Lab Repository Setup

Our labs are distributed and submitted through Github. Sign up an account if you don’t yet have one. Then join the labs assignment system via this link. Choose your student ID in the next page. If you don’t see your ID there, contact me via email. Then follow the hints in the next page for initial setup of your private labs repo. (Github sometimes fails this step. Retry after a few minutes if it happens.)

You will submit labs by pushing to your private repo (as many times as you want) and we will collect labs for grading after the lab deadline directly from Github.com. Below are the steps for setting up your the lab environment on your laptop. If you are not familiar with the git version control system, follow the resources here to get started. Cloning your lab repo locally In a VirtualBox terminal, clone your repo by typing the following:

$ git clone https://github.com/shuai-teaching/ds19spring-labs-<YourGithubUsername>.git 
$ cd ds19spring-labs-<YourGithubUsername>

You will see that a directory named ds19spring-labs- has been created under your home directory. This is the git repo for your lab assignments throughout the semester.
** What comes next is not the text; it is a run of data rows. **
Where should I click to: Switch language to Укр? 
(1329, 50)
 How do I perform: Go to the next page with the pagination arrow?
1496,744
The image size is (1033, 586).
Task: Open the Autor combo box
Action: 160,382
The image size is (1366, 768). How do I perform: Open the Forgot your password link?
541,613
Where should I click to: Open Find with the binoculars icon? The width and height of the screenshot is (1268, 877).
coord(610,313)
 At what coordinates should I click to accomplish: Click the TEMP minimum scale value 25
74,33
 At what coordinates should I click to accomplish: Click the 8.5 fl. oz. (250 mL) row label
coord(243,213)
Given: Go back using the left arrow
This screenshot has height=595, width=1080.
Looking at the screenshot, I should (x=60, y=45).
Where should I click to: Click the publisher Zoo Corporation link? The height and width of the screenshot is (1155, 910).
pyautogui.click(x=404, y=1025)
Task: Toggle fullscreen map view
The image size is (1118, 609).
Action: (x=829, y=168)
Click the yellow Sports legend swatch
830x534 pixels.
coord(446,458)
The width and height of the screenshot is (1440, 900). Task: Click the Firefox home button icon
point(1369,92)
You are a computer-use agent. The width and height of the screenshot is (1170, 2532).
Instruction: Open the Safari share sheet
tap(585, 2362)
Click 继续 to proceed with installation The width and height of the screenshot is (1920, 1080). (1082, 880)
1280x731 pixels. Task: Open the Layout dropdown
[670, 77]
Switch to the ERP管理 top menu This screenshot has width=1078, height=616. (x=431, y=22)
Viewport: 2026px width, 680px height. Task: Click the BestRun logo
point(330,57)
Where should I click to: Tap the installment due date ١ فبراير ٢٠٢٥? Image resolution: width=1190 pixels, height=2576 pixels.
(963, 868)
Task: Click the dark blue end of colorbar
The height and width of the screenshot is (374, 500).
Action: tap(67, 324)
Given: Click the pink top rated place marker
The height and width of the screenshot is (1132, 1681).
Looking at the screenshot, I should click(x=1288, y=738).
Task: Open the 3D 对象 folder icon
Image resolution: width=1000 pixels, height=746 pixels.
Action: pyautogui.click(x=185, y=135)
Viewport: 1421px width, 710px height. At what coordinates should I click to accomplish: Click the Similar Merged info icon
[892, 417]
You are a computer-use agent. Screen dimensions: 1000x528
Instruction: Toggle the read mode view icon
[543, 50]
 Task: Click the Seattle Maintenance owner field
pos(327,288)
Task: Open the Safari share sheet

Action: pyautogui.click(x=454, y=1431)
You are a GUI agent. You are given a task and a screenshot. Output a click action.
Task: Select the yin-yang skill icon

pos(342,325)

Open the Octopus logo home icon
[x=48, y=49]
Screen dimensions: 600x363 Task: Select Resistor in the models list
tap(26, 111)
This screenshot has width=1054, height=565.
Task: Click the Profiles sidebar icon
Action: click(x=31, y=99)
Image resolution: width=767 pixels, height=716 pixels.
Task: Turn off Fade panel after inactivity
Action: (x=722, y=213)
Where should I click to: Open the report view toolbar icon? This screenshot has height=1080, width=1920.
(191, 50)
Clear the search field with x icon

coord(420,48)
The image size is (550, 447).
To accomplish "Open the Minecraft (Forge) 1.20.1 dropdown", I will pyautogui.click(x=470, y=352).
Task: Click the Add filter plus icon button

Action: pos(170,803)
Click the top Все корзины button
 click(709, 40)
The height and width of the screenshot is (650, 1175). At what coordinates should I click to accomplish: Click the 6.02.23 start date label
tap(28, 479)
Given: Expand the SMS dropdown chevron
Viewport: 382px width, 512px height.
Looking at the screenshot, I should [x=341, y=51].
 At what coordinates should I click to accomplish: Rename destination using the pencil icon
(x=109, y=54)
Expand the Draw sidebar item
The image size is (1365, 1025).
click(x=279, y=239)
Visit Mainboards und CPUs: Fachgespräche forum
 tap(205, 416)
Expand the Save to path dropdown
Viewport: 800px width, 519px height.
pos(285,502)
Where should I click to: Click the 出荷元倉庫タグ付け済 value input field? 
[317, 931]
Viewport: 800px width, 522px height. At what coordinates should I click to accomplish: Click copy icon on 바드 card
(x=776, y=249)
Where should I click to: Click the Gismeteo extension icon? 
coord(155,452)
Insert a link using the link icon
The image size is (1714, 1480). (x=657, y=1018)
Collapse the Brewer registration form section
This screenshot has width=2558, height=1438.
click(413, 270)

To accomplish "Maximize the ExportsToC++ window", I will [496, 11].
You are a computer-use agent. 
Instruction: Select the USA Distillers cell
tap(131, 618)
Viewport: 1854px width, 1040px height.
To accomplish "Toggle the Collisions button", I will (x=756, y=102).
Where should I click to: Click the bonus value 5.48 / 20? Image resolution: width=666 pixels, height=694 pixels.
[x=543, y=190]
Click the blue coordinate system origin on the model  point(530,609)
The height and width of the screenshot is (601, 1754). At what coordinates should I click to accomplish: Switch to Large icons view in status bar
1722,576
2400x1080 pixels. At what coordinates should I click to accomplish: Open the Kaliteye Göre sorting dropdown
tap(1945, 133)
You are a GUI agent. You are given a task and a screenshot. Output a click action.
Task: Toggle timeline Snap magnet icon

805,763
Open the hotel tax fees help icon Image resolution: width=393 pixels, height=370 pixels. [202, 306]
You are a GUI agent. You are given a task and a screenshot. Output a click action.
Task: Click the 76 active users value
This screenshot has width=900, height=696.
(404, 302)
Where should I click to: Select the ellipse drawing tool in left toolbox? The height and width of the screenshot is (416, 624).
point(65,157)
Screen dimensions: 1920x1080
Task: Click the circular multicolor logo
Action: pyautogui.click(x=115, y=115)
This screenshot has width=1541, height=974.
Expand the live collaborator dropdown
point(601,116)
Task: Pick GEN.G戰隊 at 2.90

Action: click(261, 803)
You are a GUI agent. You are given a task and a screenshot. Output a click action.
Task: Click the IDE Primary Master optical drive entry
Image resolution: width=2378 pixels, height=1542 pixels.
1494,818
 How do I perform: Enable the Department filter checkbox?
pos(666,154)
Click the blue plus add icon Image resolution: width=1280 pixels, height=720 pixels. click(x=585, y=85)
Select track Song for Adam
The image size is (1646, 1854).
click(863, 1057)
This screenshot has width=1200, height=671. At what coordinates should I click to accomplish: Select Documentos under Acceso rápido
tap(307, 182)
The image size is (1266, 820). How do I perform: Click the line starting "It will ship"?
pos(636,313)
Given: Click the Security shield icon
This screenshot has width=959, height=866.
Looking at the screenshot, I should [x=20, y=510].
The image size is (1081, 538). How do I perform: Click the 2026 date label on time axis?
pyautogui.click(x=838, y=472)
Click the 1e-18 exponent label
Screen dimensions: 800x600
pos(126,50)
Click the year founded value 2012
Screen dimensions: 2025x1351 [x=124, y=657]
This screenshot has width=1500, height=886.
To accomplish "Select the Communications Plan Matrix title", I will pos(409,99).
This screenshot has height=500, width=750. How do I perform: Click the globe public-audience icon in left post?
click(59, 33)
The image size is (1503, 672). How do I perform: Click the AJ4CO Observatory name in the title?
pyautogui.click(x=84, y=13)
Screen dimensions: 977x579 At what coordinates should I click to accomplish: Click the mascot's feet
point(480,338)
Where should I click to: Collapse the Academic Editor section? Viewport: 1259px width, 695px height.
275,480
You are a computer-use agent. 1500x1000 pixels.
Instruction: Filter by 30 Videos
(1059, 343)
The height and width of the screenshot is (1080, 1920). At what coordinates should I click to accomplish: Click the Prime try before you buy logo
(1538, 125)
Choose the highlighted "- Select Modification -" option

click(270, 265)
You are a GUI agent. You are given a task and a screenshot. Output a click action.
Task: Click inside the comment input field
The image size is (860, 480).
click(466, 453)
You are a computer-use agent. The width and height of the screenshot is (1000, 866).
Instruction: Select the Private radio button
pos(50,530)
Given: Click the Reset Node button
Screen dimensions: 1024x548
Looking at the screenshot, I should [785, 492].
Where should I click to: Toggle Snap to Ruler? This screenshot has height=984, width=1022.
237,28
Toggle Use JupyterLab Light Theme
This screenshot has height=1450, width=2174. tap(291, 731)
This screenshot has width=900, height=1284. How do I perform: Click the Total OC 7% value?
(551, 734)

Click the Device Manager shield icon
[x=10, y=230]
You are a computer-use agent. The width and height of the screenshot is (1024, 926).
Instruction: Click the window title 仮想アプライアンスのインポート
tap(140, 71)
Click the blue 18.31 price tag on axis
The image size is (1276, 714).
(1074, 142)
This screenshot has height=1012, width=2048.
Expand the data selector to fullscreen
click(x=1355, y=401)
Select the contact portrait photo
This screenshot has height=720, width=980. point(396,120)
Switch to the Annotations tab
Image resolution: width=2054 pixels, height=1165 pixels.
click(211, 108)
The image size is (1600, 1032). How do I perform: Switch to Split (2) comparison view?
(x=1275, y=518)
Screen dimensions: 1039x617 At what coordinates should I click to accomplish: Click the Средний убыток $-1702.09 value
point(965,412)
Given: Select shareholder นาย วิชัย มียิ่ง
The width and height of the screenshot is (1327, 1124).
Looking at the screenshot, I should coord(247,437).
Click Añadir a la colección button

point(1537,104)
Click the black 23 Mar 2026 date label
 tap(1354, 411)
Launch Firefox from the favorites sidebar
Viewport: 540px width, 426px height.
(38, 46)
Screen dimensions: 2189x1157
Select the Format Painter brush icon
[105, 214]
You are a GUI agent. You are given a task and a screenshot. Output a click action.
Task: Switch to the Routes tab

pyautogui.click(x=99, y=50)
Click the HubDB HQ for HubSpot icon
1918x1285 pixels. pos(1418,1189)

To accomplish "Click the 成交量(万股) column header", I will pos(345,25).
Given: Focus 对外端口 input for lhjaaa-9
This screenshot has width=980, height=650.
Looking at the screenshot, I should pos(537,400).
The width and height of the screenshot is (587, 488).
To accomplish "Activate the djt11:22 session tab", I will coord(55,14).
Saving changes while you are working on Labs

As you modify the skeleton files to complete the labs, you should frequently save your work to protect against laptop failures and other unforeseen troubles. You save the changes by first “committing” them to your local lab repo and then “pushing” those changes to the repo stored on github.com

$ git commit -am "saving my changes"
$ git push origin

Note that whenever you add a new file, you need to manually tell git to “track it”. Otherwise, the file will not be committed by git commit. Make git track a new file by typing:

$ git add <my-new-file>

After you’ve pushed your changes with git push, they are safely stored on github.com. Even if your laptop catches on fire in the future, those pushed changes can still be retrieved. However, you must remember that git commit by itself does not save your changes on github.com (it only saves your changes locally). So, don’t forget to type that git push origin.

To see if your local repo is up-to-date with your origin repo on github.com and vice versa, type

$ git status

Handin Procedure

To handin your files, simply commit and push them to github.com

$ git commit -am "saving all my changes and handing in"
$ git push origin 

We will fetching your lab files from Github.com at the specified deadline and grade them.